A veces me preguntaba qué noche habíamos concebido al niño, aunque enseguida apartaba esa idea flagelante. Era mejor olvidar a Max. No soñar más con él, ni con una explicación de su actitud. Y aun así, siempre volvía a pensar en él. Me preguntaba si su padre habría recibido la carta. ¿Por qué no había contestado? ¿Se lo habría prohibido Max? ¿No sabía el viejo Von Bredestein dónde estaba su hijo? ¿Le daba igual? ¿O la guerra se había tragado su respuesta? Algunos días, pasaba horas dándole vueltas a todo ello.

No obstante, aún nos esperaba un nuevo disgusto: la casa real nos comunicó que el príncipe heredero y su esposa no asistirían a la boda, puesto que en esas fechas estarían de viaje por Noruega.

Mi madre se disgustó mucho.

—Está visto que siguen reprochándonos lo del incendio —dijo.

Sacudí la cabeza.

—No te imagines cosas, madre. El incendio está resuelto y olvidado, pero no podemos esperar que la casa real cancele un viaje programado desde hace tiempo por una boda.

—¡La boda de una casa amiga! —exclamó ella, y suspiró—. Tal vez hayamos perdido su favor.

—Pero ¡qué dices! ¿No te acuerdas de lo contenta que estuvo la princesa heredera cuando vino en verano? ¿De cómo chillaban de alegría los niños a lomos de los caballos? No creo que hayamos caído en desgracia. Hay una guerra, y la casa real tiene la obligación de hacer acto de presencia y tranquilizar a nuestros vecinos. Eso incluye a Gustavo Adolfo y Margarita.

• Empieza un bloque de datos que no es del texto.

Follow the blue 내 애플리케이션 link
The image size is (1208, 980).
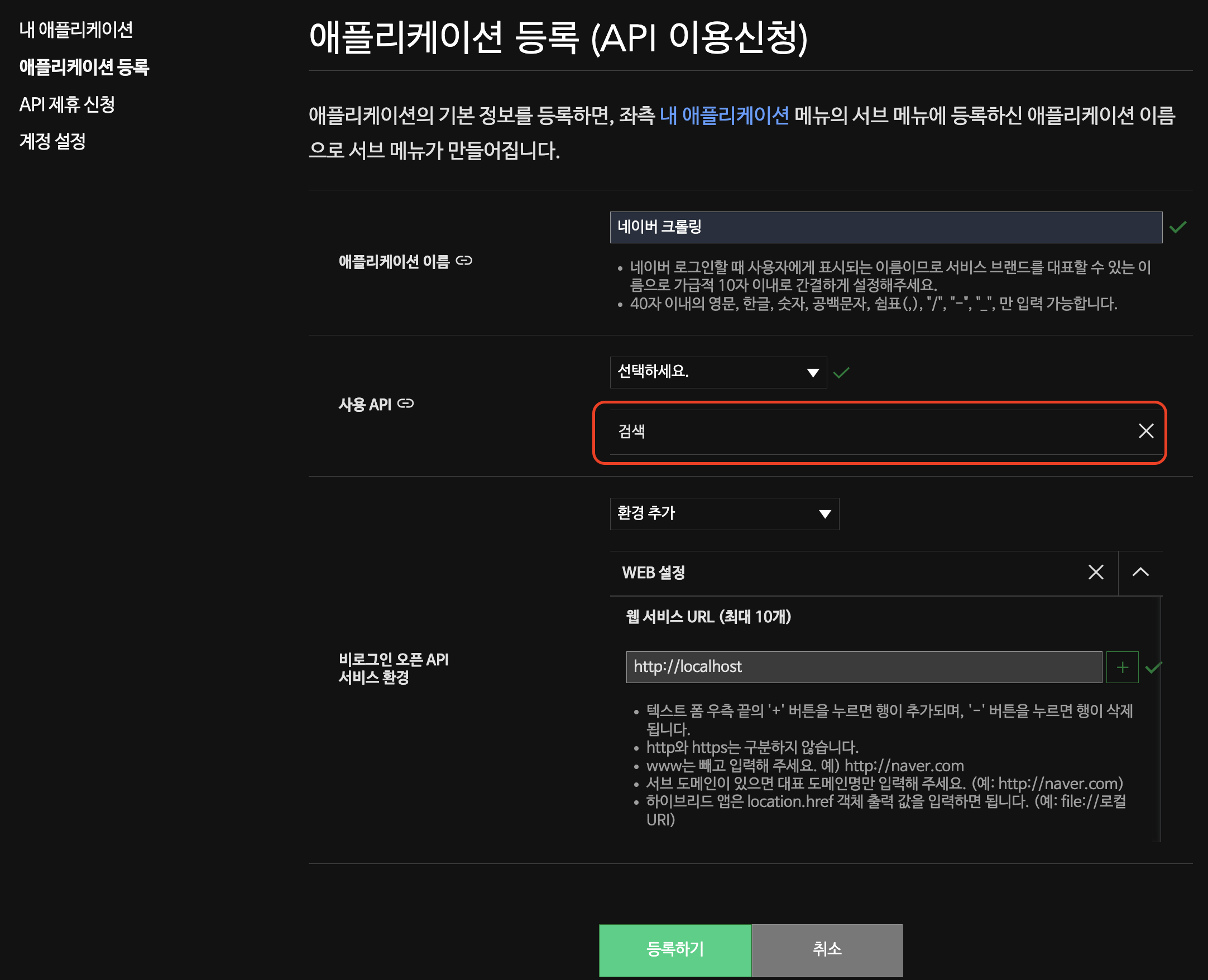[x=724, y=116]

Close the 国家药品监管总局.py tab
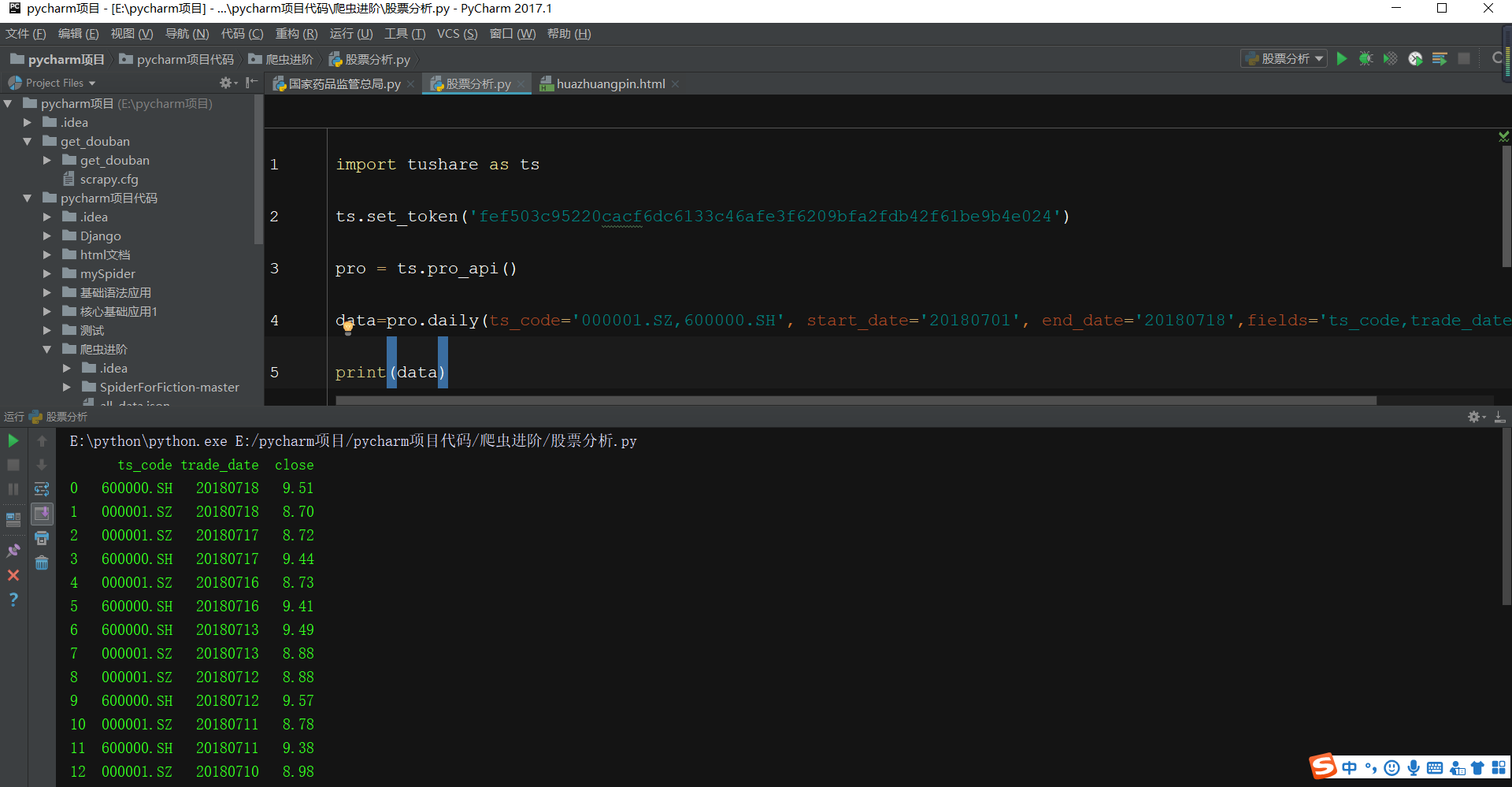pos(410,84)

Recordé el último verano. Por aquel entonces aún creía que corrían tiempos duros, pero no eran nada en comparación con los que nos tocó vivir después. Desde el inicio de la guerra, el príncipe heredero y su esposa viajaban mucho, a Dinamarca, a Finlandia y pronto a Noruega. Las casas reales y los gobiernos vecinos estaban inquietos y temían que la guerra pudiera llegar a ellos a través de Suecia. Sin embargo, el rey Gustavo se mantenía firme y había impedido que lo arrastraran a un conflicto que ya alcanzaba a Francia y Flandes. Algunos periódicos lo criticaban duramente por ello y desenterraban historias de mal gusto sobre él. Yo, con todo, confiaba en su firmeza. Una guerra solo traería sufrimiento a Suecia. Muchas mujeres tendrían que criar a sus hijos sin un marido.

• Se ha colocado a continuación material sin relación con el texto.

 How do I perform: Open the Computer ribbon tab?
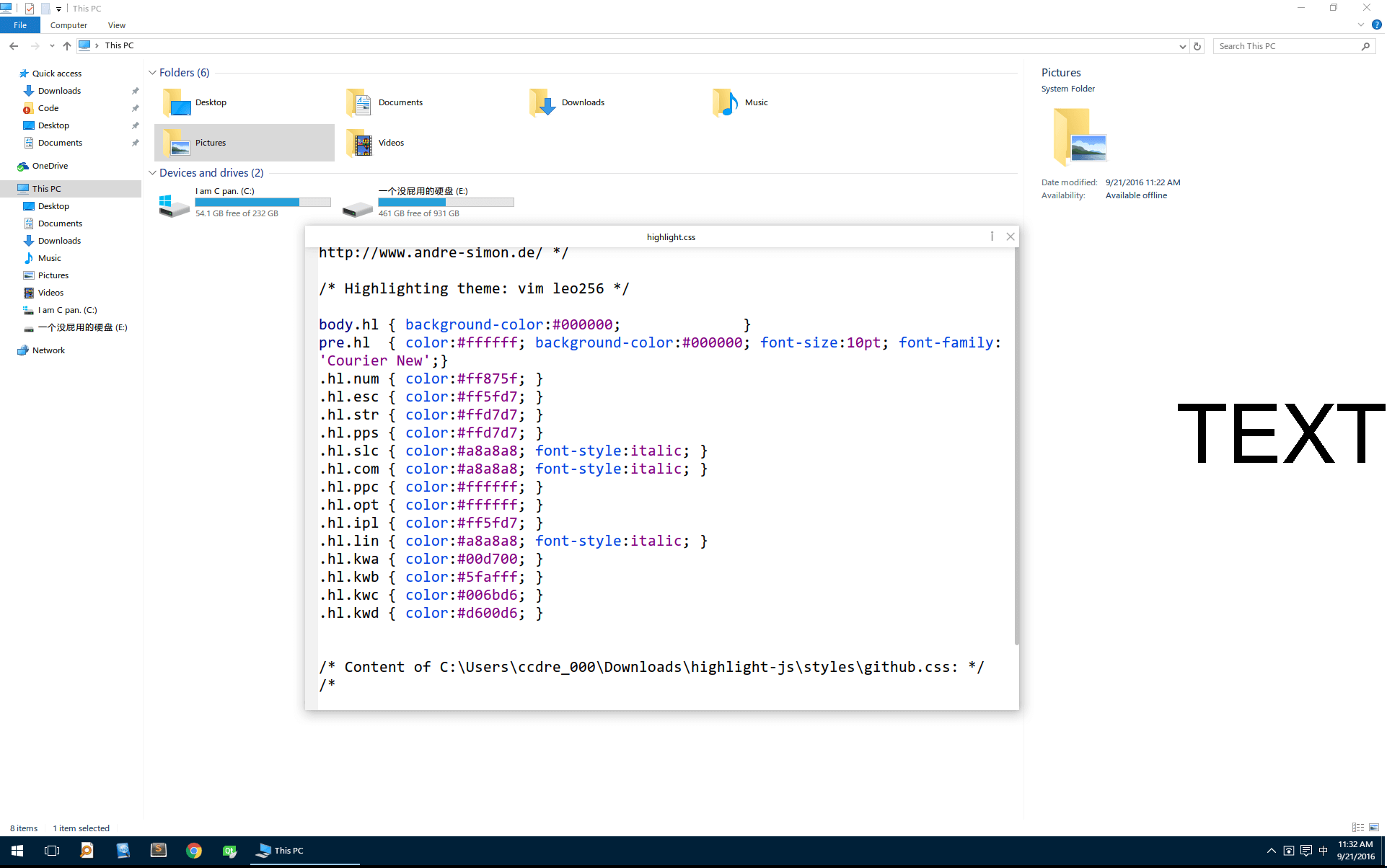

—Ya verás como vendrán para el bautizo del niño —dije—. De aquí a entonces sí tendrán tiempo suficiente para planificarlo.

Madre me lanzó una mirada sombría.

—Habría sido mejor poder planear tu boda también con tiempo. ¡No sé en qué estabas pensando!

Sus palabras me azoraron, pues no supe cómo interpretarlas. ¿Criticaba que hubiera yacido con Lennard, o criticaba mi relación con Max? Después de aquella conversación en mi dormitorio no habíamos vuelto a mencionarlo, pero siempre tenía la sensación de que Stella sospechaba que era él quien me había dejado embarazada. ¿O era solo mi mala conciencia?

—Lo hecho, hecho está —me limité a responder—. No puedo deshacerlo. Pero me caso, y eso es lo más importante, ¿o no?

Me miró como si quisiera contradecirme, pero se abstuvo y siguió con los preparativos.